Extrait de l'Édition du 5 octobre 2015
Réinfo, journal d'information bimensuel du Parti de la France


Les politiques n’en parlent jamais, puisqu’ils en sont la cause. Les contribuables le subissent et ne peuvent qu’en constater l’ampleur, sans pouvoir en expliquer les arcanes nébuleuses… C’est le matraquage fiscal… TVA, CSG, RDS, impôts sur le revenu, sur les sociétés, RSI, fonciers, locaux et ISF pour ceux qui n’ont pas encore été ruinés…

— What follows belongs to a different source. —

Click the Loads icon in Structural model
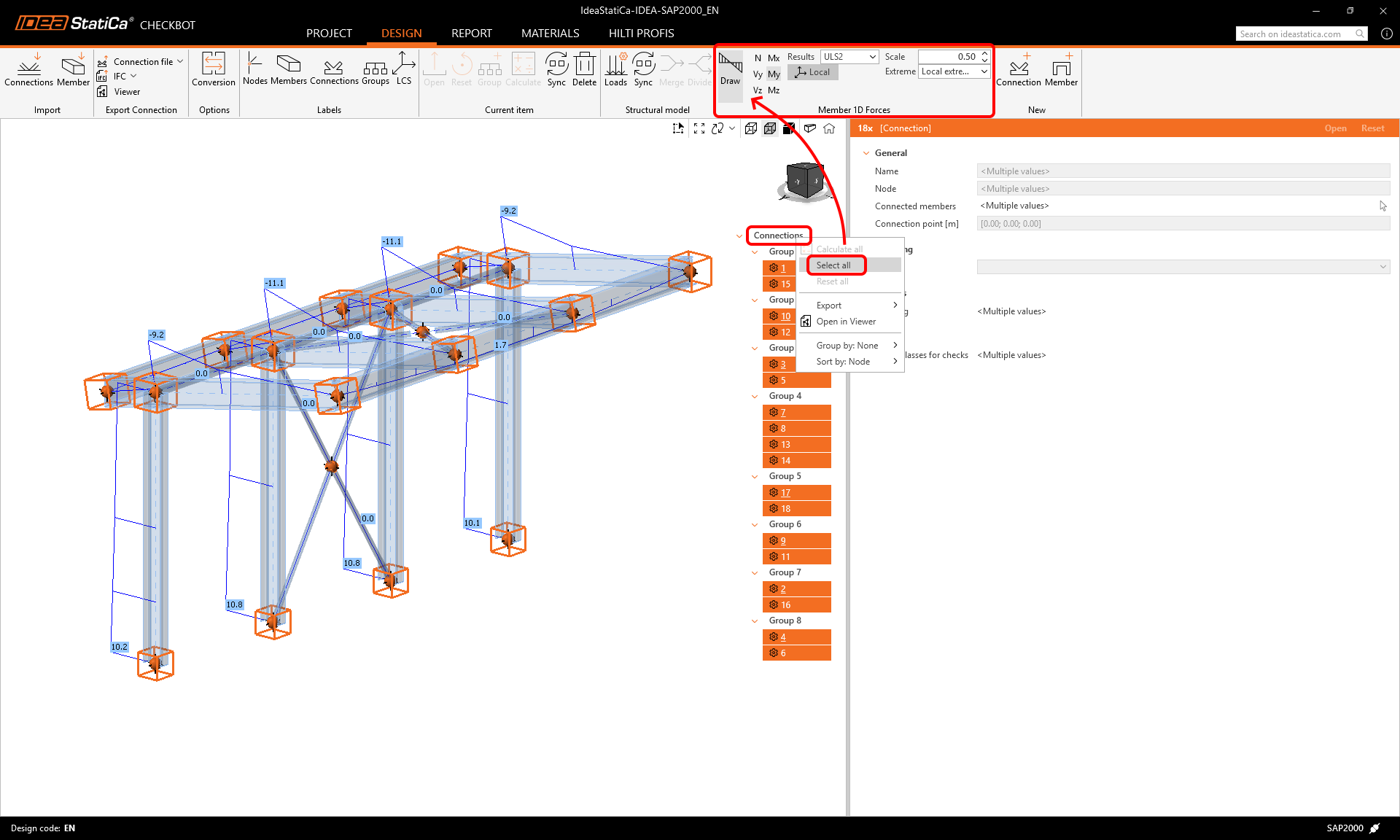1400x840 pixels. 615,69
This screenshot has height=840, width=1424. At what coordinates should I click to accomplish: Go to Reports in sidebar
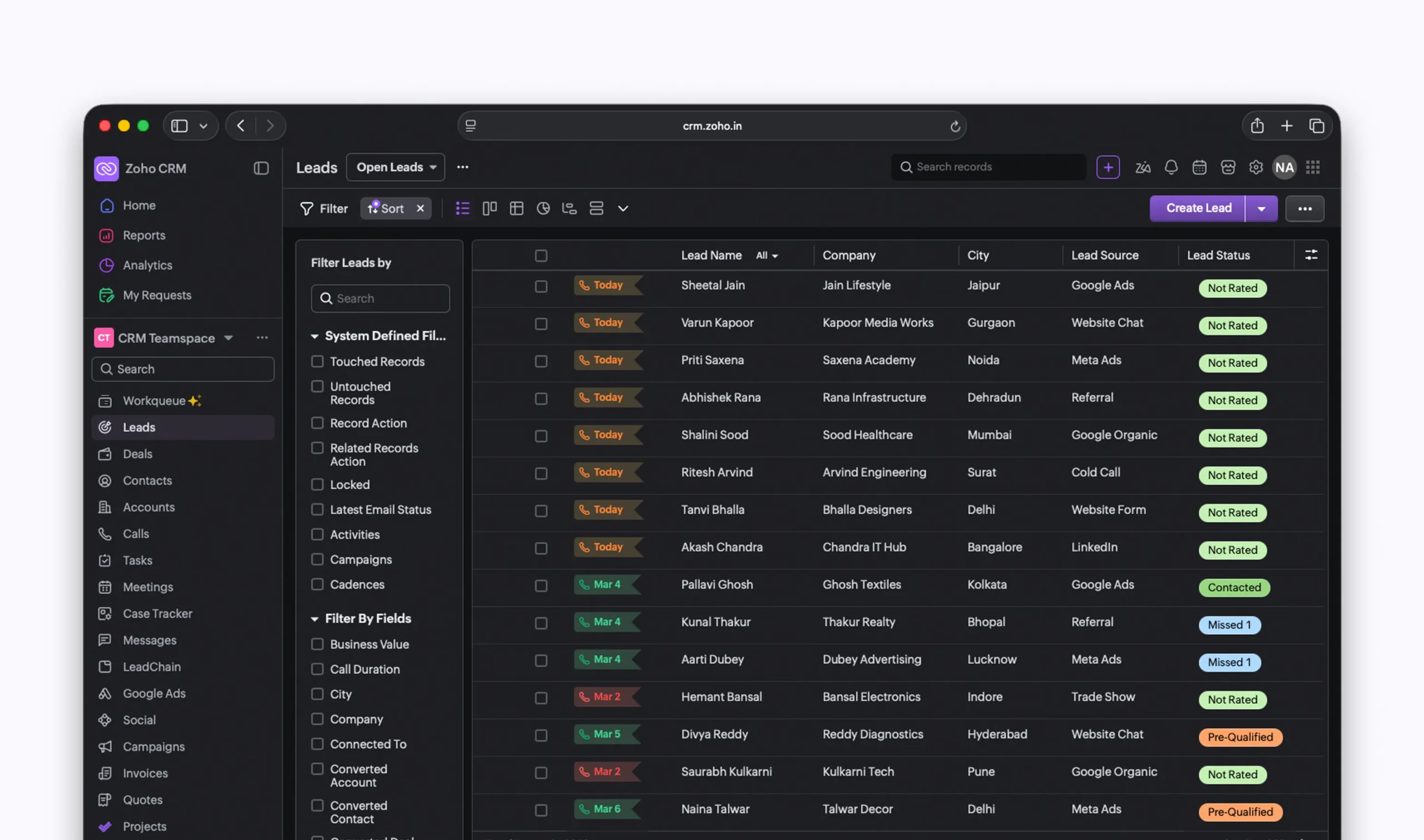[x=144, y=236]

Dans son livre « Le massacre fiscal », Manon Laporte, avocate fiscaliste spécialisée dans le contentieux fiscal, dénonce la frénésie fiscale et la valse des prélèvements qui s’est emparée de nos dirigeants, de Nicolas Sarkozy à François Hollande. Un avis d’expert qui prouve, noir sur blanc, que si les hausses d’impôts sont bien une lubie de gauche, elles sont aussi un sport de droite…

 

Il faut savoir que de toute façon, les politiques budgétaires ne sont pas décidées par les ministres ou les gouvernements, mais bel et bien par les Hauts fonctionnaires de Bercy. Toute réforme est impossible sans leur consentement. Alain Madelin, en son temps, en fit les frais, quand il fut l’éphémère ministre de l’Économie et des Finances, du Gouvernement Juppé.

Car pour les fonctionnaires de Bercy, pour remplir les caisses de l’État, il n’existe qu’une seule solution : augmenter les prélèvements fiscaux. Jamais il ne leur viendrait à l’esprit de diminuer les dépenses. Pour remplir les caisses de l’État, les hauts fonctionnaires du ministère des finances font preuve d’une imagination débordante : c’est ce que dit l’avocate Manon Laporte, dénonçant ces fonctionnaires qui vont, je cite, « jusqu’à taxer des revenus “virtuels” ».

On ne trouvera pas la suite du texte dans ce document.